I had one come in at 1:30 A.M Monday morning, I will definitely be changing all passwords, and most likely build a few new email address’s for specific uses, thanks @SessionDrummer, for some great advice. By the way I also placed a few orders between Thanksgiving and New years.
Thx for replying. I’ll change my password, too.
They are changing the names, Mine was different than another person that posted on here, I think mine was Gerald May,
Oh geez, how am I supposed to sift through that? Guess I’ll just have to look for names I don’t recognize. Thx again for the info.
I’m not sure if it hides it, but I think I have checked the "view raw message. And script and the bulk of the email.
I was just logged in to RS and I couldn’t find where to change my password. Only an edit for physical address.
ETA: Nevermind. I see that you have to choose forgot password in order to reset.
I have an account there but don’t know why it won’t let you change the password?
I just did what @Silhouette did and chose “forgot” password. It seemed like the only option.
Depending oh how you open it, or with what you open it, you can alert the spammers (and so every spammer in the world) that they have a valid email address.
Often spam email has url’s in them that are used to say load a graphic and have additional information burred in them. eg: ht t ps : / / thisurl.company/loadthisgif/2237483920/graphic.gif The website is only interested in the number and uses it to validate against its internal list of email addresses and then returns a gif so the email looks fine (url’s don’t need to be valid, its down to the server to follow rules - or not as in this case).
If you use a mail client on your pc, you can set it to only show emails as text only… so no graphics/html get rendered so no url’s get triggered in the process of loading the email to show. I think, but don’t quote me on this, that hotmail doesn’t try to render or follow any url’s if the email is in the spam folder. Other on-line accounts may do different things/have different options. That is why I always use a linux email client to download emails even if they are on-line accounts (such as hotmail) and only show them as “text only”. The only downside is I have to use the web-version every couple of weeks to see what is in the spam folder as anything in there doesn’t get downloaded.

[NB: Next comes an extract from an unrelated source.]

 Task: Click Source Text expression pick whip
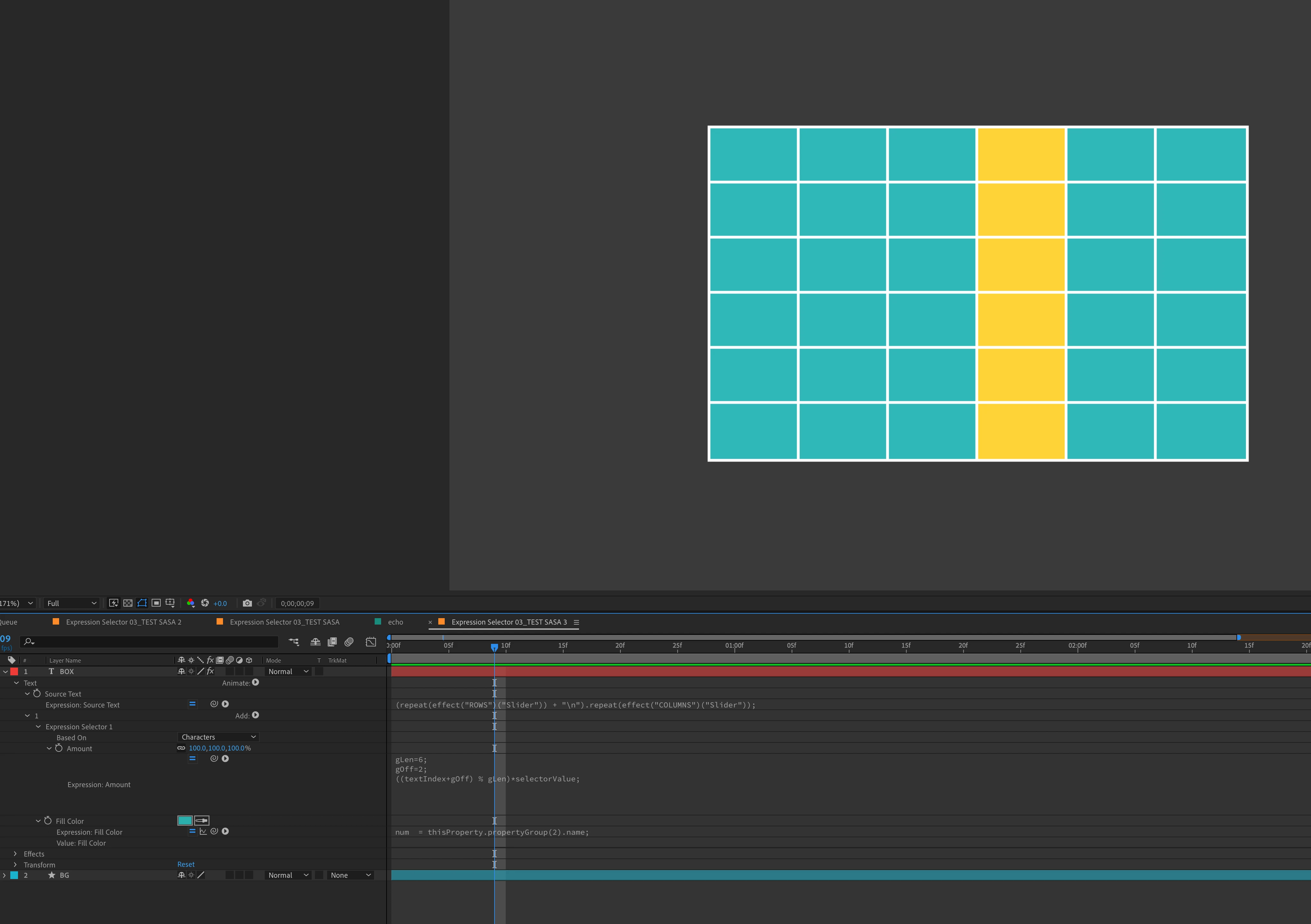point(214,704)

Obviously replying to an email in any shape or form, or clicking on the “click here to stop further emails” button, or following the instructions “reply with ‘stop’ to stop all emails” does nothing but alert the spammers that they have got a valid email account. Only genuine emails from sites you’ve genuinely signed up to will de-register you if you reply/click/do something.
Easy peasy to do in Gmail, make sure you do this if you haven’t already done so.

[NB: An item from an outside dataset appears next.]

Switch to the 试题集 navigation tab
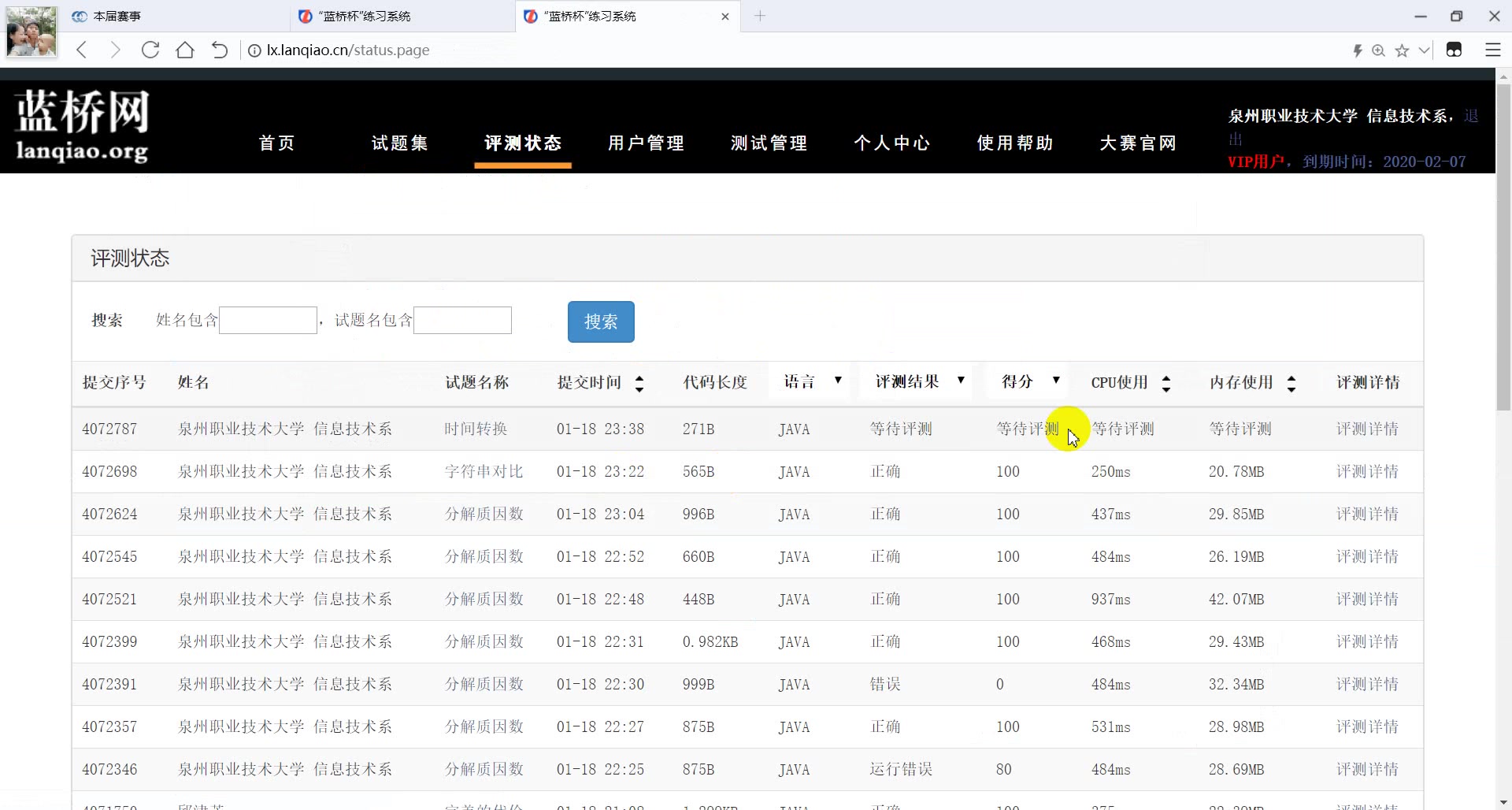click(x=399, y=143)
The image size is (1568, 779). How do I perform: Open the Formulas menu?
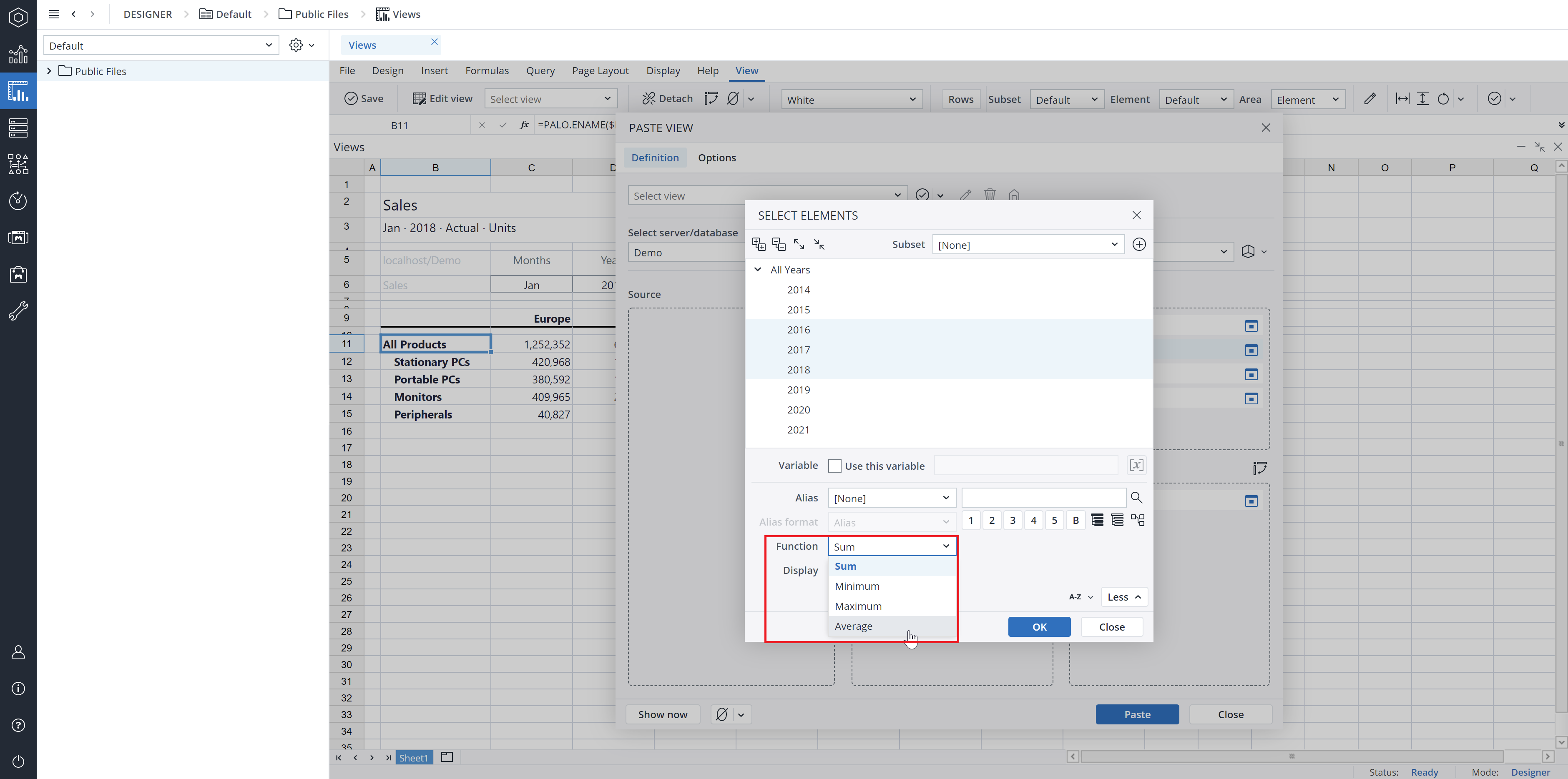coord(486,70)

For Gmail on mobile: Settings>Gmail Account
For Gmail PC:
Hey everyone, regarding passwords. Please feel free to email me,
And I’ll email you a reset password link immediately!
Thank you
Thanks Wes.
Hey everyone, just an update. We’re currently awaiting Shopify’s confirmation regarding the situation, but ours and Shopify’s educated guess seems to be that an app that has access to our,
Customer Names
Customer Emails
was somehow linked to a breach that also included that data from our store. This is still not confirmed, but is expected to be soon. For those still curious, all of our customers payment information is kept in an entirely separate encrypted location and is safe. We appreciate your understanding and hope to check back soon. We’ll have confirmed source of these spam emails once and for all!
Thank you everyone for your patience!